◆ **Auszüge aus Daten**
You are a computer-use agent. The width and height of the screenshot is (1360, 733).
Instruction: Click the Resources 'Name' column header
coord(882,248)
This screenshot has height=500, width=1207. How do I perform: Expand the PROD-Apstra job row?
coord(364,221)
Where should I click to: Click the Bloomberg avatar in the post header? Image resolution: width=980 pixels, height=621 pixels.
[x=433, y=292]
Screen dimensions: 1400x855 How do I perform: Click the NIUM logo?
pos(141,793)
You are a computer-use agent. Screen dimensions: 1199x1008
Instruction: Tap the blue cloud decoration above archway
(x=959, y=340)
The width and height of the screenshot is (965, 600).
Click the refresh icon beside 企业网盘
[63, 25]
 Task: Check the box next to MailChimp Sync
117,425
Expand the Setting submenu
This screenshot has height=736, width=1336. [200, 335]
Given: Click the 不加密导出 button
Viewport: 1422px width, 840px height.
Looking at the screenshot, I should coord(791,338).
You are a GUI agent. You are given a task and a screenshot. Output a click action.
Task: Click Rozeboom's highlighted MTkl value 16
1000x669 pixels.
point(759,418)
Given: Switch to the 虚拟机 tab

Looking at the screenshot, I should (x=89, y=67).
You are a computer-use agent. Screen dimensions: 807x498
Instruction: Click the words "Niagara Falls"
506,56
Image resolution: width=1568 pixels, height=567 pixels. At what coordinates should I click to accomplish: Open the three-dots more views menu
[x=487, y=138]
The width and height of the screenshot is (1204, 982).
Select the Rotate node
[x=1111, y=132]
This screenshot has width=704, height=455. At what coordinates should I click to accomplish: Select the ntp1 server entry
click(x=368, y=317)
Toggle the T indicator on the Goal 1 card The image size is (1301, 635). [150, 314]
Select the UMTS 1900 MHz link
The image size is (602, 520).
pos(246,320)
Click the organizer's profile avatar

◆ **Aufgabe im Detail**
Ändere in allen Zeilen oben „Instruction“ zu „Command“ und gib die Zeilen sonst unverändert wieder.

◆ **Vollständige Antwort**
You are a computer-use agent. The width and height of the screenshot is (1360, 733).
Command: Click the Resources 'Name' column header
coord(882,248)
This screenshot has height=500, width=1207. How do I perform: Expand the PROD-Apstra job row?
coord(364,221)
Where should I click to: Click the Bloomberg avatar in the post header? Image resolution: width=980 pixels, height=621 pixels.
[x=433, y=292]
Screen dimensions: 1400x855 How do I perform: Click the NIUM logo?
pos(141,793)
You are a computer-use agent. Screen dimensions: 1199x1008
Command: Tap the blue cloud decoration above archway
(x=959, y=340)
The width and height of the screenshot is (965, 600).
Click the refresh icon beside 企业网盘
[63, 25]
 Task: Check the box next to MailChimp Sync
117,425
Expand the Setting submenu
This screenshot has height=736, width=1336. [200, 335]
Given: Click the 不加密导出 button
Viewport: 1422px width, 840px height.
Looking at the screenshot, I should coord(791,338).
You are a GUI agent. You are given a task and a screenshot. Output a click action.
Task: Click Rozeboom's highlighted MTkl value 16
1000x669 pixels.
point(759,418)
Given: Switch to the 虚拟机 tab

Looking at the screenshot, I should (x=89, y=67).
You are a computer-use agent. Screen dimensions: 807x498
Command: Click the words "Niagara Falls"
506,56
Image resolution: width=1568 pixels, height=567 pixels. At what coordinates should I click to accomplish: Open the three-dots more views menu
[x=487, y=138]
The width and height of the screenshot is (1204, 982).
Select the Rotate node
[x=1111, y=132]
This screenshot has width=704, height=455. At what coordinates should I click to accomplish: Select the ntp1 server entry
click(x=368, y=317)
Toggle the T indicator on the Goal 1 card The image size is (1301, 635). [150, 314]
Select the UMTS 1900 MHz link
The image size is (602, 520).
pos(246,320)
Click the organizer's profile avatar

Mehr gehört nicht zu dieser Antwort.